A group of senior academics have lambasted the Treasury’s negative reports into how Brexit will affect the economy.
A new paper by the Centre for Business Research, Judge Business School and University of Cambridge predicts that Brexit will “only have a small negative impact on economic growth over the coming years” and a minor impact on living standards.
The paper – which examines the predictions of a range of official and academic reports on the economic impact of Brexit issued during and after the referendum – concludes that most of these, and especially the Treasury reports, were “flawed”.
Graham Gudgin, co-author of the report, said: “Our analysis does not support the frequently repeated claim that membership of the EEC/EU has been good for economic growth in the UK.
The short-term forecasts of the Treasury and OECD, which have turned out to be wrong, have further damaged the already weak public confidence in economists’ contributions to public debate. Our paper is not necessarily an argument in favour of Brexit.
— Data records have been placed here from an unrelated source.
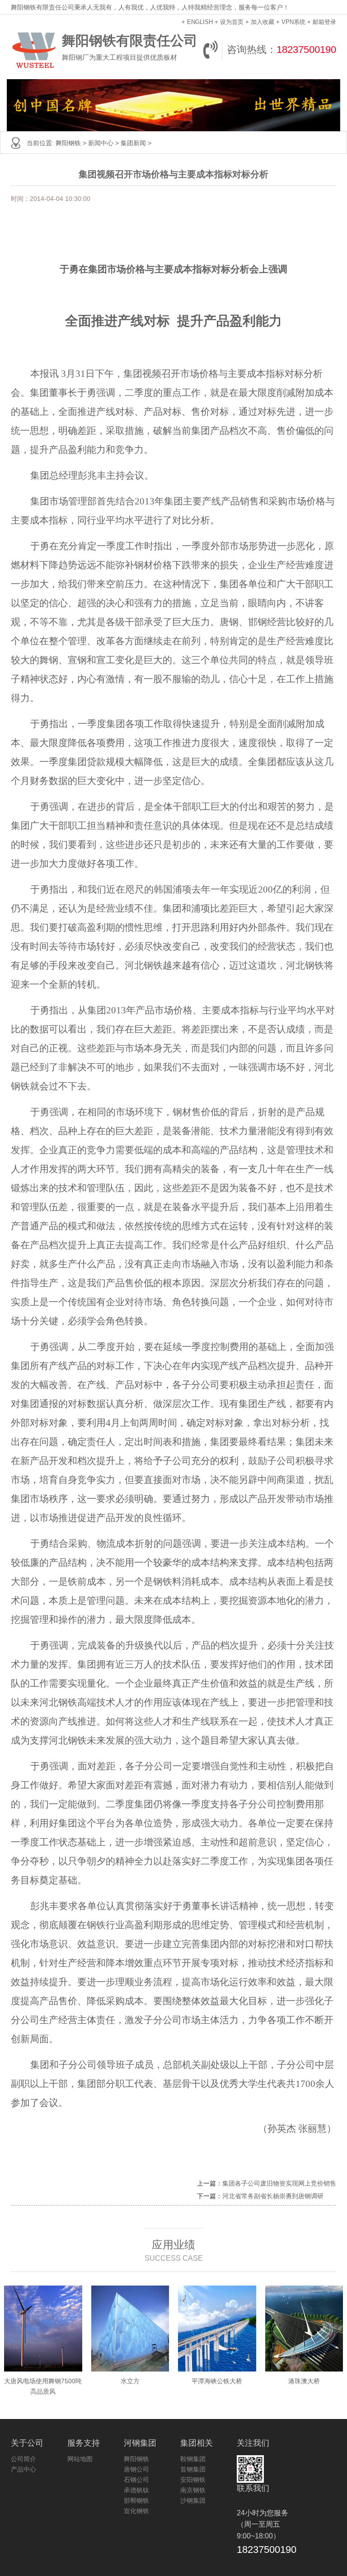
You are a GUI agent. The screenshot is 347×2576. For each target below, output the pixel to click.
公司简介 (23, 2458)
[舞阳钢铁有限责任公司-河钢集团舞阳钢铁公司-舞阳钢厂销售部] (34, 49)
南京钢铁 (193, 2490)
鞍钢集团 (193, 2458)
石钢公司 (136, 2479)
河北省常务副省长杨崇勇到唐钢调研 (273, 2196)
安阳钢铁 (193, 2479)
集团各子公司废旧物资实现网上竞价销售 (279, 2183)
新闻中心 (100, 143)
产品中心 (23, 2469)
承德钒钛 (136, 2490)
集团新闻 (133, 143)
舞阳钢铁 (68, 143)
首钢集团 (193, 2469)
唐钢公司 (136, 2469)
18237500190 (306, 49)
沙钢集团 (193, 2500)
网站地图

But it will cast doubt on traditional economic modelling and it does question the ability of the economics profession to provide high quality policy analysis on issues of national importance.
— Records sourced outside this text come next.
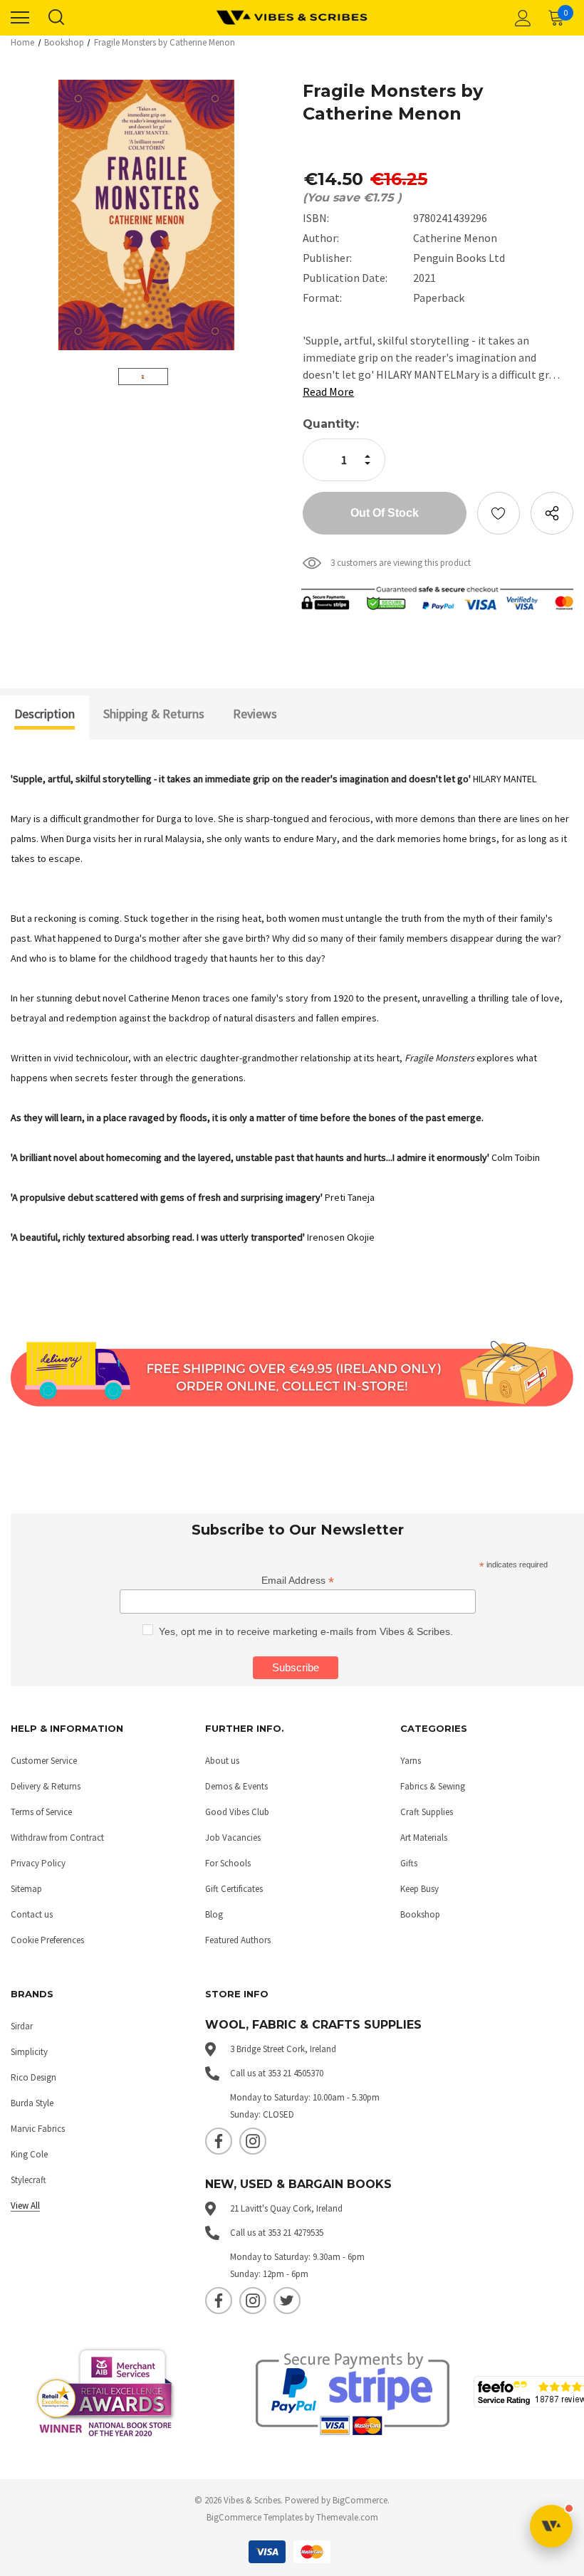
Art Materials (423, 1837)
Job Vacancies (233, 1837)
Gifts (408, 1863)
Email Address (297, 1580)
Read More (328, 391)
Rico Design (33, 2077)
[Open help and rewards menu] (551, 2526)
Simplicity (29, 2052)
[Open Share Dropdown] (552, 513)
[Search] (55, 18)
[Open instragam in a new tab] (252, 2141)
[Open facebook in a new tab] (218, 2141)
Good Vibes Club (237, 1812)
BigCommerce (360, 2500)
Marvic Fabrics (38, 2129)
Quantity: (331, 424)
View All (25, 2205)
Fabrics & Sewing (432, 1786)
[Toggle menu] (20, 18)
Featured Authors (238, 1940)
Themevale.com (347, 2517)
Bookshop (420, 1914)
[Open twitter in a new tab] (287, 2300)
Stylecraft (28, 2180)
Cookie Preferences (47, 1940)
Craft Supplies (426, 1812)
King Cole (29, 2154)
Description (44, 713)
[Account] (520, 18)
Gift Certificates (234, 1889)
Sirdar (22, 2026)
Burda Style (32, 2103)
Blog (214, 1914)
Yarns (410, 1761)
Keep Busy (419, 1889)
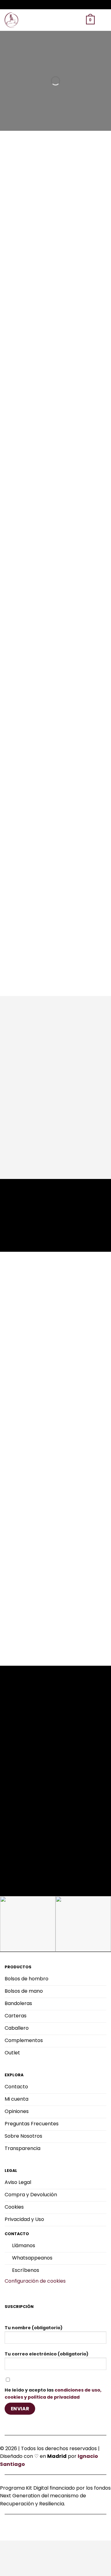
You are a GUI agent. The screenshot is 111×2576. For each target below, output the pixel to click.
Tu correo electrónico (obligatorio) (46, 2354)
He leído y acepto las (53, 2393)
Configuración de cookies (35, 2280)
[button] (58, 20)
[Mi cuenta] (79, 20)
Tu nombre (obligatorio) (34, 2328)
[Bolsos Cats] (12, 20)
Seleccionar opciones (27, 1134)
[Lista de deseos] (68, 20)
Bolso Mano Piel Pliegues (26, 1111)
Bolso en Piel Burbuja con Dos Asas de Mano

"Growth in UK per capita GDP has been slower since the UK joined the EEC/EU than it was in previous decades. The fact that the UK’s growth appeared to improve relative to the major EU economies was wholly due to the dramatic slowdown in growth in these EU economies. Taking US growth as a benchmark, this shows that there is no evidence that UK economic growth improved as a result of EEC/EU membership.
"The new paper shows that the now obvious errors of forecasting in the Treasury April 2016 report on the short-term impact of Brexit was due to an arbitrary( and wrong) assumption on the degree of uncertainty generated by the referendum result. Publicity about the forecast of an immediate year-long recession never made it clear that was simply based on an assumption."